The service supported people in meeting a range of differing needs, in some cases this was as a sitting service in case of emergency and in others providing high levels of care both day and night.. Staff received a range of training to ensure they had the skills to respond to people's needs.

Is the service well-led

The service was managed by the owner with support from a management team. They provided day to day leadership and support.

Staff were supervised on a regular basis to ensure their care and practice was at satisfactory level and this included regular spot checks.

15, 18 October 2013

During a routine inspection

At the time of our inspection Fisher Healthcare were providing 'live in' support to four people and an overnight 'sit-in' service to one person.

There were mixed views from the people we spoke regarding the service and the level of the quality of personal care they received. Generally, people were happy with their current care staff but told us that they had not been satisfied with previous staff. One person said, 'At first, I faced a lottery of carers. Some were good and some not so good'. One relative said, 'The service is excellent. We couldn't have asked for more'.

People's care records were detailed and person-centred. We noted that people received appropriate risk assessments according to their needs. Care and support had been planned to meet people's needs and was reviewed on a regular basis.

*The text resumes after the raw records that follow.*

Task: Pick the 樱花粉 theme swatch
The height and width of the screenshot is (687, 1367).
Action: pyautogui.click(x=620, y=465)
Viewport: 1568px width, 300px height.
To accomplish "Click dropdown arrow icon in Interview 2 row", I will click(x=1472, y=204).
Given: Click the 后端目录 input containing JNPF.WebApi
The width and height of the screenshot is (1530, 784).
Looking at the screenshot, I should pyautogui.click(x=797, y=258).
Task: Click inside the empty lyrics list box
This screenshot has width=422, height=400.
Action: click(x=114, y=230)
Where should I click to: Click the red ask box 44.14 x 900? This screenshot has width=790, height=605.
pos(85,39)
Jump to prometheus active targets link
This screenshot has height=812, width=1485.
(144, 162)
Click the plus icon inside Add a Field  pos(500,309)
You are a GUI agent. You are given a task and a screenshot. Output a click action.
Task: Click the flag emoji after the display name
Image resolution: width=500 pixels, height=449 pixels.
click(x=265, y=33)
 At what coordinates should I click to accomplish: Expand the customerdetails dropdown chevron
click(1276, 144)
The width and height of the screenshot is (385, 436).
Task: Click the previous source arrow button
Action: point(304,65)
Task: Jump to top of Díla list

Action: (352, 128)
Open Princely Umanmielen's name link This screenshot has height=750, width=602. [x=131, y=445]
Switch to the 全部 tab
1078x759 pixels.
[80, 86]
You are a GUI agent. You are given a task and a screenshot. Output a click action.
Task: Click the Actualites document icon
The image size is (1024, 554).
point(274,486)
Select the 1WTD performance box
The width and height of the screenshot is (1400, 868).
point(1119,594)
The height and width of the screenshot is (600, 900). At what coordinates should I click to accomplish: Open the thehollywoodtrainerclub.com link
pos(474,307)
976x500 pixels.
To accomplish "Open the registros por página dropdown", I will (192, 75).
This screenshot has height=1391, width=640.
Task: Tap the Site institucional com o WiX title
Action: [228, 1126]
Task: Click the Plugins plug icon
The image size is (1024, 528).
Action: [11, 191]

All of the people we spoke with confirmed that they felt safe. People spoken with knew how to contact the provider or the deputy manager to raise any concerns.

Generally, staff underwent appropriate training including induction training. We noted that the majority of care staff had not received any supervision following their induction. This was discussed with the provider who told us that this was being addressed.

The provider had basic systems in place to assess and monitor the quality of service provision.